9. D'autre part, aux termes de l'article 2.1 du contrat d'aide à l'installation des médecins signé par M. B... : " Le médecin s'engage : - à exercer en libéral son activité au sein d'un groupe, d'une communauté professionnelle territoriale de santé, d'une équipe de soins, au sein de la zone définie à l'article 1 du contrat pendant une durée de cinq années consécutives à compter de la date d'adhésion au contrat, / - à proposer aux patients du territoire une offre de soins d'au moins deux jours et demi par semaine au titre de son activité libérale dans la zone, / - à participer au dispositif de permanence des soins ambulatoire, tel qu'il est organisé sur le territoire, sauf dérogation accordée par le Conseil de l'Ordre des médecins. / Engagement optionnel / Le médecin s'engage à réaliser une partie de son activité libérale au sein des hôpitaux de proximité définis à l'article L. 6111-3-1 du code de la santé publique dans les conditions prévues à l'article L. 6146-2 du code de la santé publique ". Aux termes de l'article 4.2 de ce même contrat : " Dans le cas où le médecin ne respecte pas ses engagements contractuels (départ de la zone ou médecin ne répondant plus aux critères d'éligibilité au contrat définis à l'article 1.2 du contrat), la caisse l'en informe par lettre recommandée avec accusé de réception lui détaillant les éléments constatés et le détail des étapes de la procédure définie ci-après. / Le médecin dispose d'un délai d'un mois à compter de la réception du courrier pour faire connaître ses observations écrites à la caisse. / A l'issue de ce délai, la caisse peut notifier au médecin la fin de son adhésion au contrat par lettre recommandée avec accusé de réception. / Dans ce cas, l'assurance maladie procède à la récupération des sommes indûment versées au titre de l'aide à l'installation et de la majoration pour l'activité au sein des hôpitaux de proximité, le cas échéant, au prorata de la durée restant à courir dans le contrat au moment de la résiliation notifiée par la caisse. ".

10. En premier lieu, il résulte de l'instruction que, par une lettre du 21 mars 2019, le directeur de la CPAM du Loiret et le directeur général de l'ARS Centre-Val de Loire, d'une part, ont informé le docteur B... de la méconnaissance de son engagement contractuel relatif à la participation au dispositif de permanence des soins ambulatoires, et, d'autre part, l'ont invité à produire ses observations écrites dans un délai d'un mois, au risque de s'exposer à une résiliation de contrat et à la réclamation de la somme de 25 000 euros qu'il a déjà perçue.

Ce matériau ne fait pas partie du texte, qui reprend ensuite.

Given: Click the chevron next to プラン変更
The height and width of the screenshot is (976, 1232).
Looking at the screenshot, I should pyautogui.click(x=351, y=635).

Si M. B... soutient que cette décision devait mentionner la zone et la période au titre desquelles il n'avait pas respecté son engagement contractuel, la CPAM du Loiret et le directeur général de l'ARS Centre-Val de Loire ont bien notifié à leur cocontractant l'élément leur permettant de constater le critère d'éligibilité défini par le contrat que l'intéressé ne remplissait pas, conformément aux stipulations de l'article 4.2 du contrat d'aide à l'installation. Dans ces conditions, nonobstant l'absence de précisions dans le courrier du 21 mars 2019 quant à la zone concernée, dont au surplus M. B... avait nécessairement connaissance dès lors que la zone figurait dans le contrat qu'il avait signé le 22 janvier 2018 par référence à l'arrêté de la directrice générale de l'ARS Centre-Val de Loire du 7 décembre 2017 relatif à la détermination des zones caractérisées par une offre insuffisante ou par des difficultés dans l'accès aux soins concernant la profession de médecin, et à la période visée, laquelle portait nécessairement sur celle courant depuis la signature du contrat, l'intéressé a été mis en mesure de présenter utilement ses observations sur le manquement reproché, ce qu'il a d'ailleurs fait par courrier dès le 30 mars 2019, soit dans le délai qui lui avait été indiqué, en apportant des explications sur sa contribution aux astreintes au titre de l'année 2018. Par suite, le caractère contradictoire de la procédure n'a pas été méconnu et ce moyen, ainsi que celui tiré de l'atteinte aux droits de la défense, doivent être écartés.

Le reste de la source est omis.